Shoppers shun web for stores in splurge on Christmas gifts

Despite the rise in online shopping, most people still plan to do most of their Christmas shopping in traditional shops this year
Despite the rise in online shopping, most people still plan to do most of their Christmas shopping in traditional shops this year

Aideen Sheehan

We still prefer to shop 'til we drop, rather than surf for gifts online.

Three quarters of consumers here will do most of their Christmas shopping in traditional stores, with just 23pc planning to split their purchases between the high street and online, a Bank of Ireland survey shows.

However, online shopping is clearly on the rise as some 72pc of those who will indulge in it are aged between 18 and 34, with Amazon and eBay the most popular sites.

The survey found two thirds of shoppers expect to have most of their shopping finished in the next two weeks, and only 28pc plan to leave it until Christmas week.

A gender divide remains, with 73pc of women planning to make their purchases in November and early December, whereas nearly three-quarters of men will be shopping throughout December and right up to Christmas.
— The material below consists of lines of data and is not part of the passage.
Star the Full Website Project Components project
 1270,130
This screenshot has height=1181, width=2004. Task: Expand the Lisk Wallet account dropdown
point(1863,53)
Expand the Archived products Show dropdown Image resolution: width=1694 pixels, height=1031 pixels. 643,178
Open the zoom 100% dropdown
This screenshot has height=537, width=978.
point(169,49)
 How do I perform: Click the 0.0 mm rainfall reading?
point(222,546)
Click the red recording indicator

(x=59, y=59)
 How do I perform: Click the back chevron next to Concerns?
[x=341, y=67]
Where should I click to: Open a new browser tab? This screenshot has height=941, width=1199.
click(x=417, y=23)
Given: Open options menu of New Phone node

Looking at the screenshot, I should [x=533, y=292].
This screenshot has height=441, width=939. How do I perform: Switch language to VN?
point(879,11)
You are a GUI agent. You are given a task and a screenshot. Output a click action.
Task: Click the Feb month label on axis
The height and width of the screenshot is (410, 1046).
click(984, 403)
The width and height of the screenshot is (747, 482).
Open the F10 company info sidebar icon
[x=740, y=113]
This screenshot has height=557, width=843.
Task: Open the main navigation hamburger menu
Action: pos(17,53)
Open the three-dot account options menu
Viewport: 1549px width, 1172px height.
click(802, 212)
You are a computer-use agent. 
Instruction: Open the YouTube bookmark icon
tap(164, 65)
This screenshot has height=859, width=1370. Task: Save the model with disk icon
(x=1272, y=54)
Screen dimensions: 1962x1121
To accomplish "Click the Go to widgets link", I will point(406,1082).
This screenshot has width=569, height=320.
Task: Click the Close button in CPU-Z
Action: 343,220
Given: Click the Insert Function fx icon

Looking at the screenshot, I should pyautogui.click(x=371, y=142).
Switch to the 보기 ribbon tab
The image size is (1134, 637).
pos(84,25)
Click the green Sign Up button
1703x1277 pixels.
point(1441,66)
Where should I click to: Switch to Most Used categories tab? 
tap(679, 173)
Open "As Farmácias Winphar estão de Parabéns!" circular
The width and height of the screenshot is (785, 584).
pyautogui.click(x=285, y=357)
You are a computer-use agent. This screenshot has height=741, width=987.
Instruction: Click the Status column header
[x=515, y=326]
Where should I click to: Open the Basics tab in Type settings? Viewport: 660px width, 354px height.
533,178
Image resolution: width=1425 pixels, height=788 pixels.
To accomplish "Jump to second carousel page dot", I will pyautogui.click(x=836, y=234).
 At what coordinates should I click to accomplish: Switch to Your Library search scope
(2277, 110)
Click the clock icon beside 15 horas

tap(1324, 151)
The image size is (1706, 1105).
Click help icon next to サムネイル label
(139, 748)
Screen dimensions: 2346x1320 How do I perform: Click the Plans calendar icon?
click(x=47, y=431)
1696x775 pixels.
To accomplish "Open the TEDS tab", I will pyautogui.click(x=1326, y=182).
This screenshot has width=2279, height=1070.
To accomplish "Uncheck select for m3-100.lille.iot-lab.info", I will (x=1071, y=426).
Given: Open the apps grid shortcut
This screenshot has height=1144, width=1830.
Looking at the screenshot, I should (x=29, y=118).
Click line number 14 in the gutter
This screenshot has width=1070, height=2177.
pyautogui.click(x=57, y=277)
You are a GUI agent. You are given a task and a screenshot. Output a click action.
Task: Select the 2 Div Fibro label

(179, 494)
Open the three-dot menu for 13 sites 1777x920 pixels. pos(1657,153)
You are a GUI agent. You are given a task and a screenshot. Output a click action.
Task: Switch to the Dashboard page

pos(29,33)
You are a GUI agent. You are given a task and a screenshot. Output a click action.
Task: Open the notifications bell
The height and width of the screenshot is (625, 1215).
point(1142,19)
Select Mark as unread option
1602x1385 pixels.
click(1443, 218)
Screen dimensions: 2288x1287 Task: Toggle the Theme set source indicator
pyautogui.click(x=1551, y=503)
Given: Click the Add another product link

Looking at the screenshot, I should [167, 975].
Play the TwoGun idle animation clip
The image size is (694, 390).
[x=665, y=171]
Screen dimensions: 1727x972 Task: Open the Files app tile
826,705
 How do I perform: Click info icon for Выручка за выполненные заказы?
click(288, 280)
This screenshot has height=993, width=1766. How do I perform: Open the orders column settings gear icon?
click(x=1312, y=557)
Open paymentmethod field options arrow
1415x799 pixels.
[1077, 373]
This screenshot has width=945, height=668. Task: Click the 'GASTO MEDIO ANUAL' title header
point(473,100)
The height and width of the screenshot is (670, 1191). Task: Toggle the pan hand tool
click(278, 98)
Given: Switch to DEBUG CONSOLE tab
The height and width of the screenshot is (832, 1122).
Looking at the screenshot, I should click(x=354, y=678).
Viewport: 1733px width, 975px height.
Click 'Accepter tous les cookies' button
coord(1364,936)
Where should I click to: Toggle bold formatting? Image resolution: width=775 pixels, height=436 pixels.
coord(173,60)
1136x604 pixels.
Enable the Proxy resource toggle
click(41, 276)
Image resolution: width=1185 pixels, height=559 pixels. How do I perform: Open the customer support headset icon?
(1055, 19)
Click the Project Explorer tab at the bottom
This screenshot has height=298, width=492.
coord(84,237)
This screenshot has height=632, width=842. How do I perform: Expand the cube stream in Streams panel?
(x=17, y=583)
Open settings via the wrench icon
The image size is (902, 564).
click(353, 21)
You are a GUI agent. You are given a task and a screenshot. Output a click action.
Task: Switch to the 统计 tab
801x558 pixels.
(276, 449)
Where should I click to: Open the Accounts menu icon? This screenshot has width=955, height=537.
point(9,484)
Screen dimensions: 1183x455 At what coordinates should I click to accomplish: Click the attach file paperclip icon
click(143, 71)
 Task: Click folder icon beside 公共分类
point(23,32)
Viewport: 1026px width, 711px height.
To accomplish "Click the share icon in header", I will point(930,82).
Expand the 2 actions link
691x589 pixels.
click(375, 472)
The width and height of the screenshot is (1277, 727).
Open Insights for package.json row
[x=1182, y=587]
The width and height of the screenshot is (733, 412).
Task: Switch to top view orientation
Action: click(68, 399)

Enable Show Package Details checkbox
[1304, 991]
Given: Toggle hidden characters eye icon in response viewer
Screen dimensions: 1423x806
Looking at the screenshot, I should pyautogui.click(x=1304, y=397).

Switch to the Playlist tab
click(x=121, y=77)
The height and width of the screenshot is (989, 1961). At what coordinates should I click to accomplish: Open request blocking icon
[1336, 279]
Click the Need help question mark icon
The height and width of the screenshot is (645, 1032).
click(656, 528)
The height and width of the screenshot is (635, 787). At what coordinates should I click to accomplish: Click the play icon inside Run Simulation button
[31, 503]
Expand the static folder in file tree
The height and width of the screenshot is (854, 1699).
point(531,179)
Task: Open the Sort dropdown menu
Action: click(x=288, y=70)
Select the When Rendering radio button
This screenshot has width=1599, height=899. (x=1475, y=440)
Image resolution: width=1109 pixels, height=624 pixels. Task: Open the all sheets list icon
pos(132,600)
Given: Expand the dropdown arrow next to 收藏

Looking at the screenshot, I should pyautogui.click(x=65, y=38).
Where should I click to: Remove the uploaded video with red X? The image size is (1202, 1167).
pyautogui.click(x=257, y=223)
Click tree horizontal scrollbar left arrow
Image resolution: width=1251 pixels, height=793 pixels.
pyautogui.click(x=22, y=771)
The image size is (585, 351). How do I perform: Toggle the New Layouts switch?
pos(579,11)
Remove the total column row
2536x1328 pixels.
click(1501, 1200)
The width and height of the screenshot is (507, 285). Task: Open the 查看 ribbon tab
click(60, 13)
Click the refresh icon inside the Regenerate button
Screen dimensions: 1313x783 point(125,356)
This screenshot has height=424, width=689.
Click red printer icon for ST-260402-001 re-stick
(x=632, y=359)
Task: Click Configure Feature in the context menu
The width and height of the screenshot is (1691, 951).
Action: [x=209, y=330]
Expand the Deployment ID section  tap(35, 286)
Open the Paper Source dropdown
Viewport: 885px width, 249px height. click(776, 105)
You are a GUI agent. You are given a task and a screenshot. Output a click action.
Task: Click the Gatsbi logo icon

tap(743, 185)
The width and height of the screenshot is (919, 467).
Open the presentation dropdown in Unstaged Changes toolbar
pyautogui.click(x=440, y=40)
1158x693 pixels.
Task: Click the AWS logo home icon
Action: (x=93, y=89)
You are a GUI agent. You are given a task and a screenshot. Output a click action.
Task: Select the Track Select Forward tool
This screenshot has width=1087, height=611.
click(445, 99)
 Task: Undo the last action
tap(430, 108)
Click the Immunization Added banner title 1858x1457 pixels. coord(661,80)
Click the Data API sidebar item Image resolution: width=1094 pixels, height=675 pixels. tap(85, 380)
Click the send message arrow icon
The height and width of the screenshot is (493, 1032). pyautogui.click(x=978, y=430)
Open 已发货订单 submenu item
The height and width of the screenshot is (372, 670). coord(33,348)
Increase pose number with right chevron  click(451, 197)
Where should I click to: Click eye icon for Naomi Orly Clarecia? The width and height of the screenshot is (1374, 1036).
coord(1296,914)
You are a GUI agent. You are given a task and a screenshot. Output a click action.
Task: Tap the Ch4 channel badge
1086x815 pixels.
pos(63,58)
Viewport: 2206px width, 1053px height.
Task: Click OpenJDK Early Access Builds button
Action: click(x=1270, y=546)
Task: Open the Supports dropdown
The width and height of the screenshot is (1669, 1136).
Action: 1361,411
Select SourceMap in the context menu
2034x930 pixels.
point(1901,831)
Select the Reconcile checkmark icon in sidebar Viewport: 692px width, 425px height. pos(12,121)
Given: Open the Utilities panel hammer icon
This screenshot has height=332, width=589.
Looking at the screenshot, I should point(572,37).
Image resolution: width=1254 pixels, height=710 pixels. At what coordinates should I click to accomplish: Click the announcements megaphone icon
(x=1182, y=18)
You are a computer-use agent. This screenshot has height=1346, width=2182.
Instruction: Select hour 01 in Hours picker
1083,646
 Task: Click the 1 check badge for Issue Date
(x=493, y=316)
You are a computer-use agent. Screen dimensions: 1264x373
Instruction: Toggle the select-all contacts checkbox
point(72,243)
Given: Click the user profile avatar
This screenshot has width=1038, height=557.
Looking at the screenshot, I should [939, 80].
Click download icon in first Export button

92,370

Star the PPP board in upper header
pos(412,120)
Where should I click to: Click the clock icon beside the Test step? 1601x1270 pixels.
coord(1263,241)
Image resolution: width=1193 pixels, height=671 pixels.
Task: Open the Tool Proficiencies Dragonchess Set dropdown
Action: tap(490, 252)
Men were also twice as likely as women not to know yet what gifts they will buy, but three-quarters of them plan to splash out more than €1,000 on presents - though the survey was a small one of just 300 consumers.

Overall, shoppers here planned to spend the same as last year and 62pc planned to keep their spending under €500.

Not surprisingly, toys are the top purchase for Christmas this year, followed by electronics, clothes, vouchers and jewellery.

Retail Excellence Ireland (REI), which represents stores, is hoping to capitalise on the Irish preference for traditional bricks and mortar shopping with Taoiseach Enda Kenny yesterday launching its 'Small Business Saturday' drive, encouraging shoppers to buy locally on December 6.

The campaign stresses the spin-off benefits to towns and communities of shopping locally, with some 272,000 people employed in retail and every €1 spent worth €4 to the local economy as the money spent continues to circulate through wages and payments for local services.

REI's Sean Murphy said that while the shops are getting busier all the time, it's the first weekend in December when Christmas spending really takes off in Ireland.

While 'Black Friday' tomorrow and 'Cyber Monday' on December 1 are huge online shopping dates in the US, where retailers hold sales to capitalise on consumers being off work for the Thanksgiving holiday weekend, this marketing drive is not yet such a big thing in Ireland, he said.

However, some retailers such as Boots and pixmania.ie are offering 'Black Friday' discounts on selected items to tempt Irish shoppers into making Christmas purchases tomorrow.